In theoretical terms this research contributes to the Comparative Capitalism literature, following the Open Varieties of Capitalism approach pioneered by Uwe Becker (Citation2009, Citation2014) (see the Introduction to this Special Issue by Vasileva-Dienes & Schmidt, Citation2018). In a nutshell, this approach views political economies not as stable and institutionally coherent entities, but rather as open systems subject to change, which result from various pressures, political contestation and the process of societal trial-and-error. Thus the approach is particularly suitable for analysing dynamic and rapidly changing capitalisms of emerging economies. According to Becker, factors of change may include on the one hand structural forces such as international competition, or institutional and state-related factors, be it a formal regulatory framework or informal bureaucratic discretion. On the other hand, change can be also driven by the agency of relatively autonomous actors such as companies and, notably, unintended consequences of action. Acknowledging the significance of the former group of factors, this article focuses on the latter group, and in particular on how certain actions of the bulk of Russian companies, often chosen as an adaptation to a very uncertain or restrictive environment, shaped this very environment in a recurrent fashion and thus have had implications for the political economy at large.

The article proceeds as a historical study of the informality trap using a longitudinal narrative involving process tracing of decisions by groups of firms and political actors. I first describe the informal business practices of the Russian small firms in the 1990s, analyse the motives for informal behaviour beyond pure necessity and discuss options for alternative action. Thereby I trace how small firms fell into the informality trap. I then show how in the 2000s the firms’ informal behaviour backfired and ultimately undermined the overall security of property rights. Process tracing reveals patterns that question the causal, top-down mechanisms presumed by conventional accounts, and demonstrates a step-by-step mechanism linking the bottom-up informal activity of small firms to the emergence of statist-patrimonial capitalism.

For data I rely on two sets of in-depth interviews on day-to-day interactions between small firms and state bureaucrats: one that I conducted in Moscow and St Petersburg in spring 2014 (34 interviews with Russian small and medium-sized entrepreneurs and business association executives, lawyers and experts, see Appendix) and another conducted in several Russian regions the late 1990s and published in full transcript by Kliamkin and Timofeev (Citation2000) (22 interviews with Russian businessmen and bureaucrats on informality and corruption). While the second set of interviews gives a detailed first-hand account of informal practices and choices made by firms in the 1990s, the first set allows us to trace how some of those practices endured and backfired. This data is complemented by the results of surveys and in-depth interviews in the 1990s by the Russian scholars Radaev (Citation1998, Citation1999), Paneyakh (Citation2007) and Dolgopyatova (Citation1999). I supplement this primary material with relevant newspaper articles and secondary literature.

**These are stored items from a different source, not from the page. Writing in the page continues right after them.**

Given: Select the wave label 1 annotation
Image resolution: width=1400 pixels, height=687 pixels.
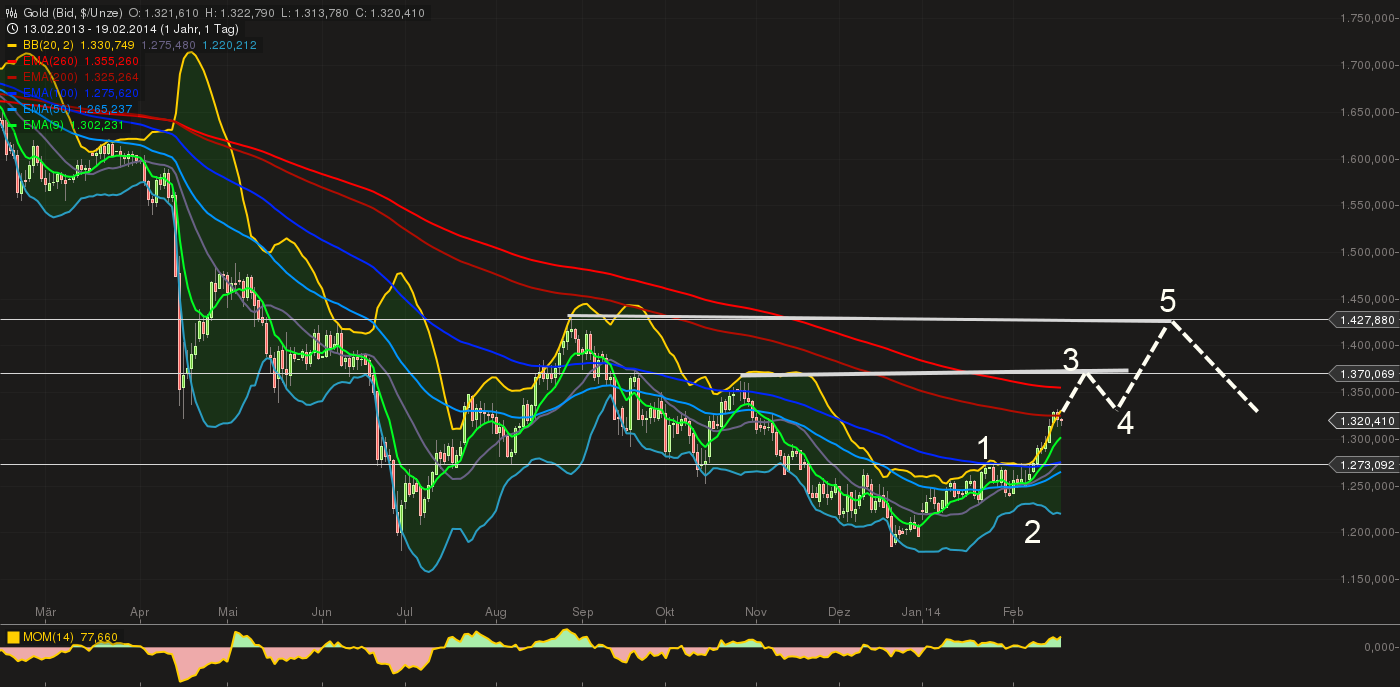Looking at the screenshot, I should click(x=984, y=447).
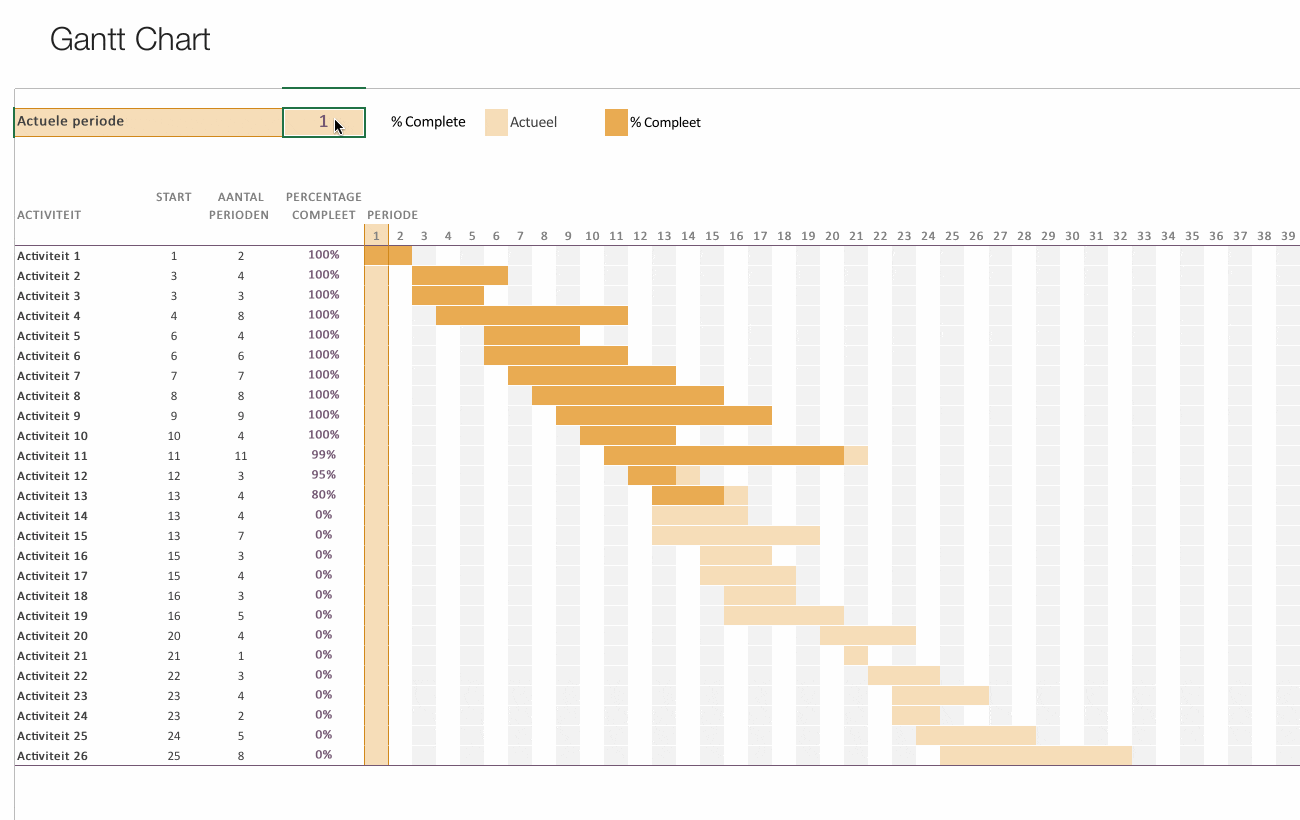The height and width of the screenshot is (820, 1300).
Task: Click the START column header
Action: (x=173, y=197)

The findings contribute both to the empirical studies of the evolution of Russia's political economy by re-assessing the relative role of state and business in the emergence of Russia's variety of capitalism, and to the theoretical debate about changing varieties of capitalism in emerging economies and the ambiguous role of patrimonialism.

2. 1990s: small firms fall into the informality trap

In the early years of the Russian post-communist transformation the extent of informal business practices and the shadow economy was considerable: 27% of GDP in 1993 and 50% by the mid-1990s, according to the official estimates (Kosals & Rybkina, Citation2002, p. 20). In the case of small and medium-sized firms, at least 30% of business activity was in the shadows, with tax evasion, double bookkeeping, cash operations and bribery being widespread (Dolgopyatova, Citation1999, p. 51).

While the origin of Russia’s informal business practices lies out of scope of this paper and is analysed elsewhere (Ledeneva, Citation1998; Vasileva, Citation2018), a short remark for the sake of contextualisation seems appropriate. Some informal practices constituted a continuity from Soviet times (analysed at length in the works of Alena Ledeneva), whereas others represented a qualitatively new response to new realities. For example, cultivation of mutually beneficial connections with state bureaucrats and some forms of corruption certainly belong to the old well-established repertoire of informality. But practices such as naezdy and raids (prepaid business attacks), detailed below, represented new phenomena reflecting new legal environment including legal loopholes.

The causes of informal practices can be divided into two groups of causal logic: necessity and expediency.Footnote5 Many small companies were pushed to conduct part of their operations in the shadows given the specificity of the Russian political-economic environment in the early 1990s (structural forces, according to Becker). At the same time we can and need to take the widespread popular belief that it was impossible to do honest business in Russia with a grain of salt: a considerable part of the informal practices was not inevitable and constituted a conscious entrepreneurial choice meant to exploit the loopholes and business opportunities of the nascent Russian capitalist order (agency and unintended consequences of action, according to Becker).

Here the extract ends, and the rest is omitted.